Exercise description: Turn the lines between the one containing "Task: Click the ultra-silence" and the one containing "Action: [x=463, y=349]", inclusive, into a JSON list of strings with one string per line, skipping any blank lines. Leave the pictures out of your answer.

Records for processing:
+++++

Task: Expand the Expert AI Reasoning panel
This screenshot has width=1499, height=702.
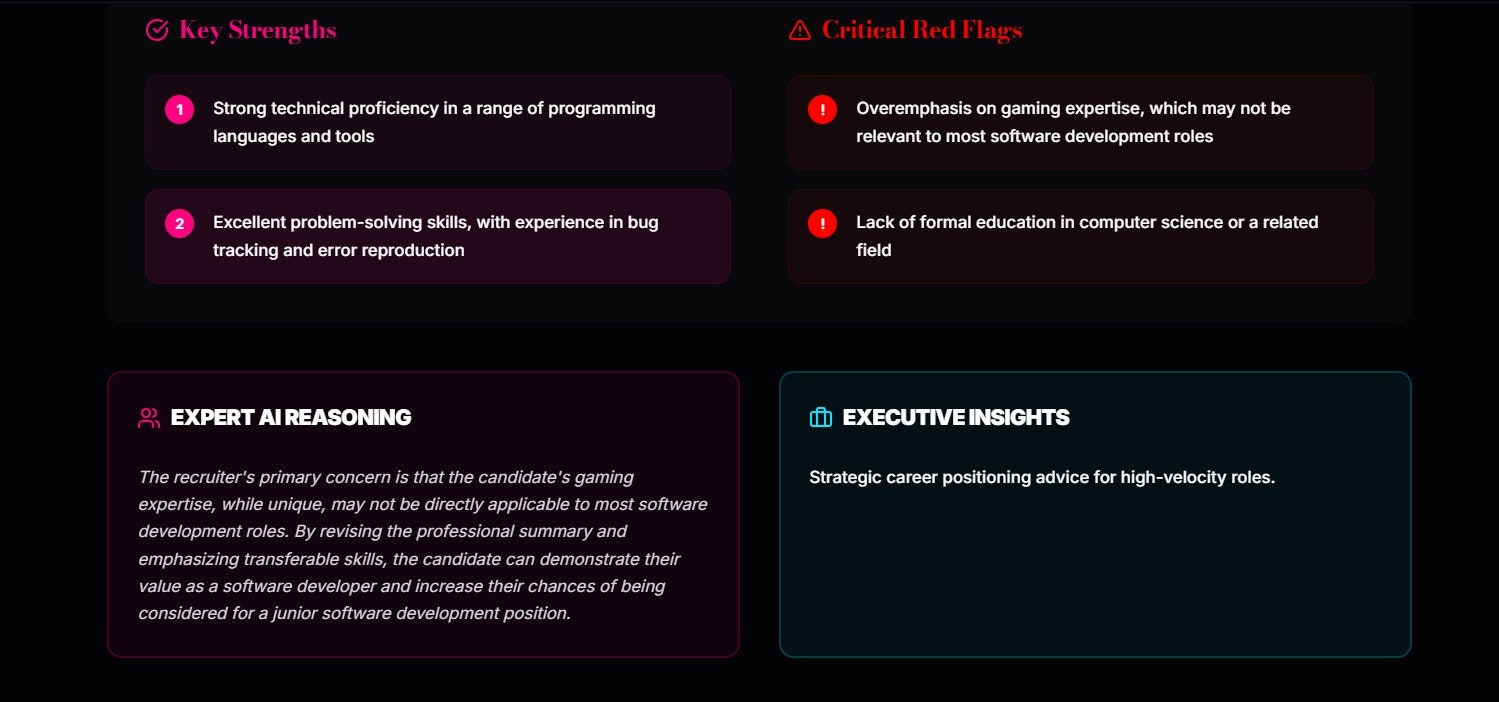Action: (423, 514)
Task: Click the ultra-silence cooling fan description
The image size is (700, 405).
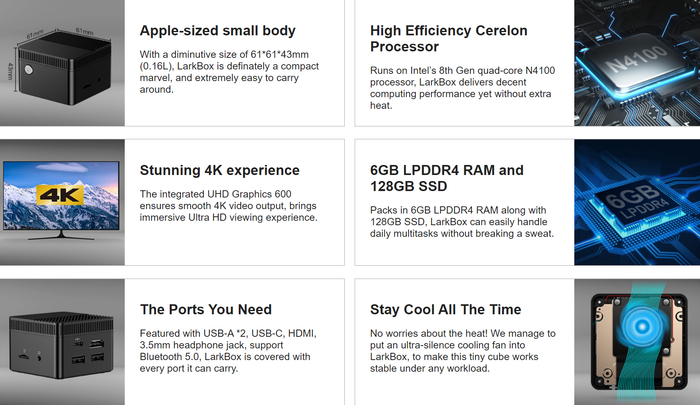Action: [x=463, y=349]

+++++

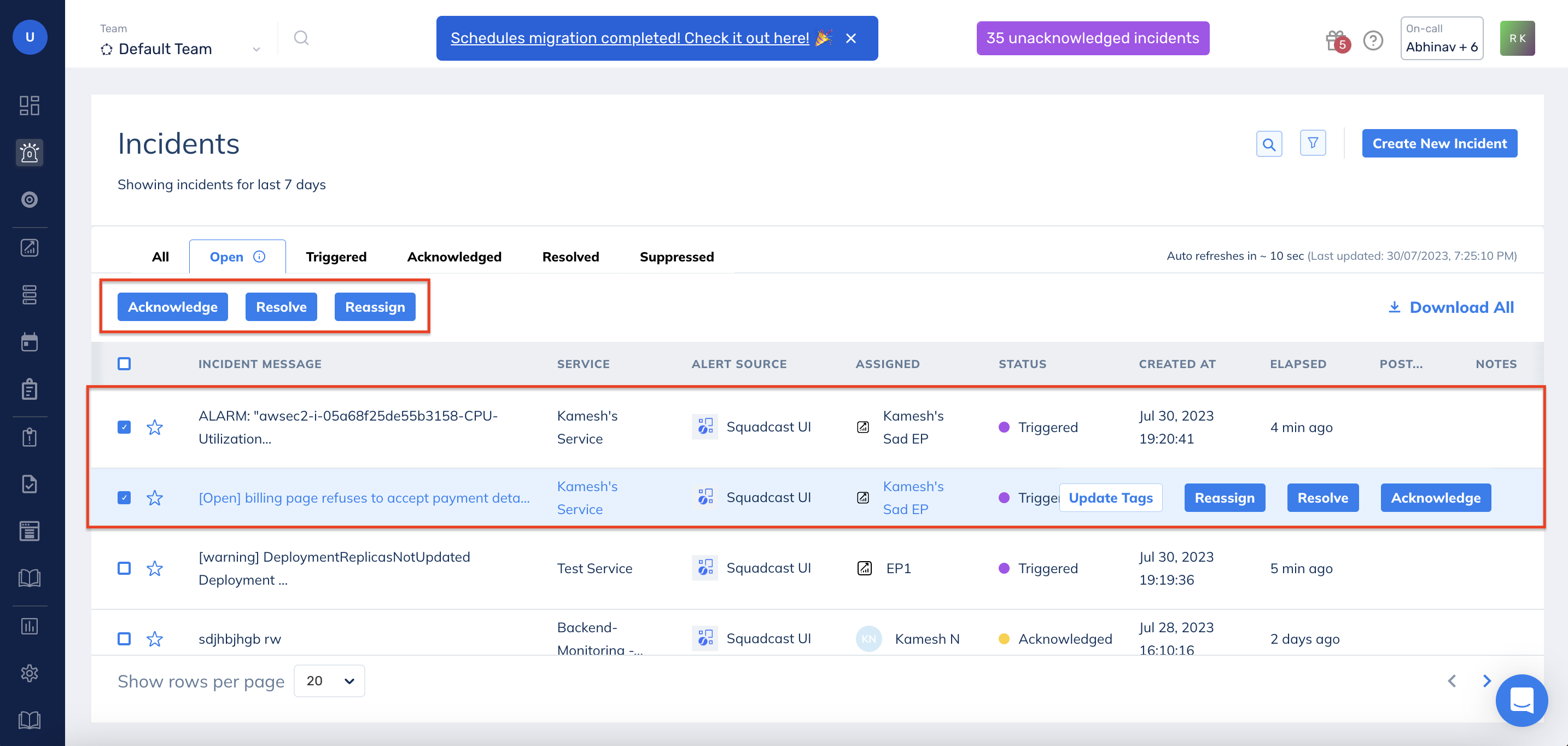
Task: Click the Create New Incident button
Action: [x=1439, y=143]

+++++

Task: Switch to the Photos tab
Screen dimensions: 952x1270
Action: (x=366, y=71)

+++++

Response for this exercise:
[
  "Task: Click the ultra-silence cooling fan description",
  "The image size is (700, 405).",
  "Action: [x=463, y=349]"
]